DESCRIPTION OF THE TASK → Provide again, from the entries below, every line from the one containing "Task: Open the dropdown arrow next to 收藏" through the one containing "Task: Click the chain", exactly as written, and no other line.

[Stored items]
━━━━

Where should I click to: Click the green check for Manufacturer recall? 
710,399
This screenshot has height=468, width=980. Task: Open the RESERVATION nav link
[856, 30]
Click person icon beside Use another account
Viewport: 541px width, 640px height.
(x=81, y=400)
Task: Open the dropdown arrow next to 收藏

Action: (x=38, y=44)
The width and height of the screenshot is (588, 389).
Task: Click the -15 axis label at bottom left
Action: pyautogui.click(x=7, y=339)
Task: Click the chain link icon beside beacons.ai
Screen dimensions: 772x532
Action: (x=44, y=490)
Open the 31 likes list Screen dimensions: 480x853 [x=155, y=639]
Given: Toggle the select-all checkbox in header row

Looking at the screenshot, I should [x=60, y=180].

━━━━

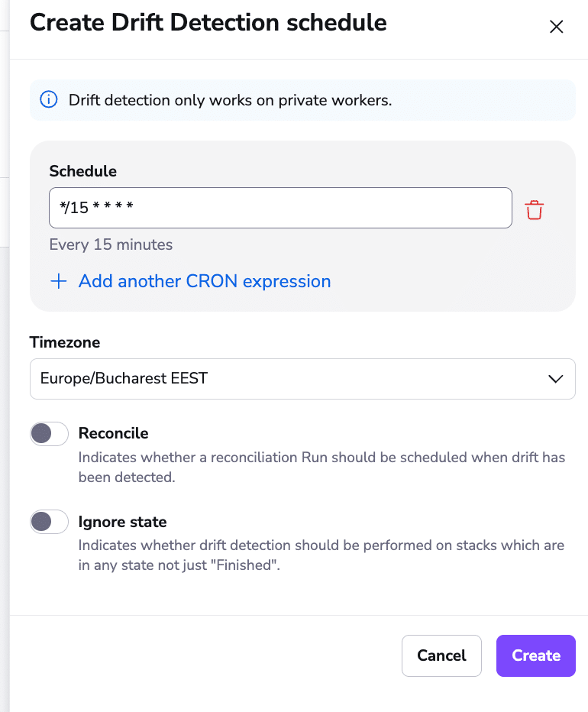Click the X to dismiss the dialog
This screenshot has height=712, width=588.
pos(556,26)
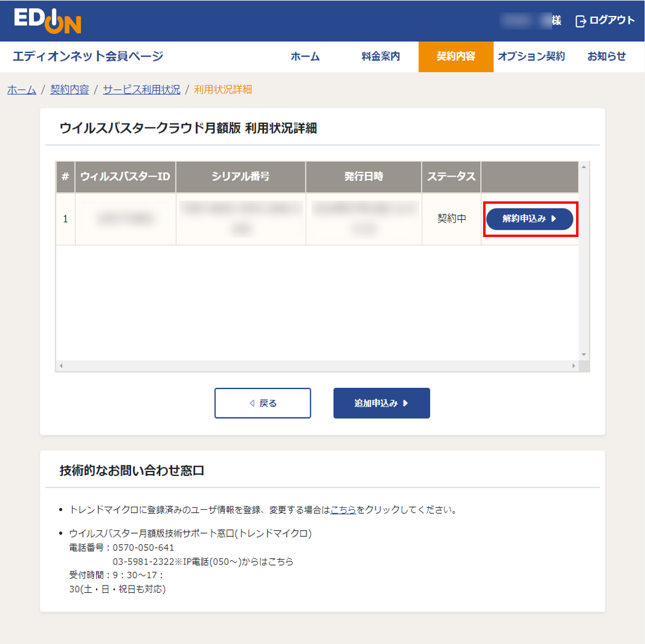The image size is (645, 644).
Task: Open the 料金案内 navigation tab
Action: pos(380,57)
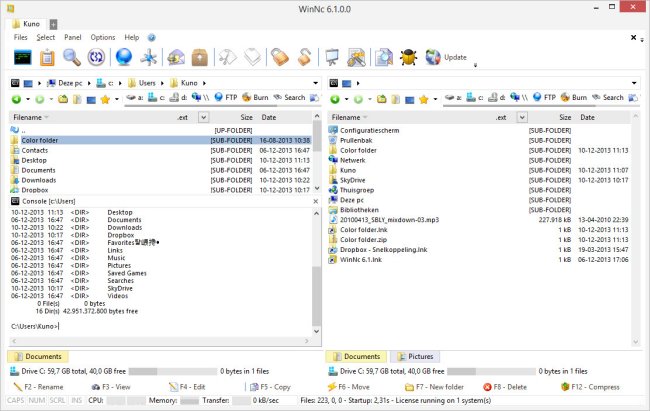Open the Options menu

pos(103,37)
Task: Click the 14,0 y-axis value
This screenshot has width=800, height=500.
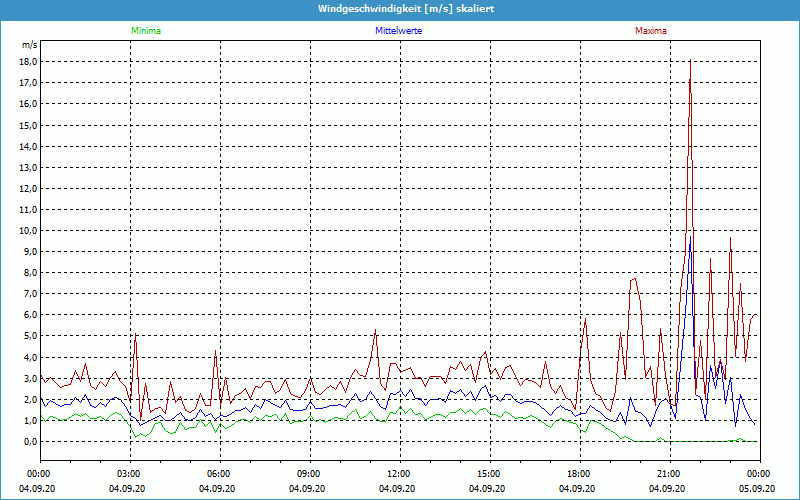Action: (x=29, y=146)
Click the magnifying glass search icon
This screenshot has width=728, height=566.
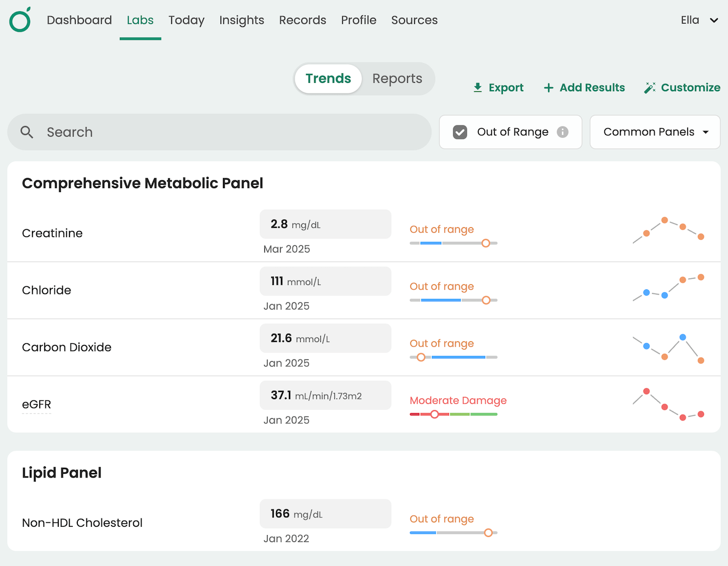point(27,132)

━━━━

YOUR SOLUTION →
Task: Open the dropdown arrow next to 收藏

Action: (x=38, y=44)
The width and height of the screenshot is (588, 389).
Task: Click the -15 axis label at bottom left
Action: pyautogui.click(x=7, y=339)
Task: Click the chain link icon beside beacons.ai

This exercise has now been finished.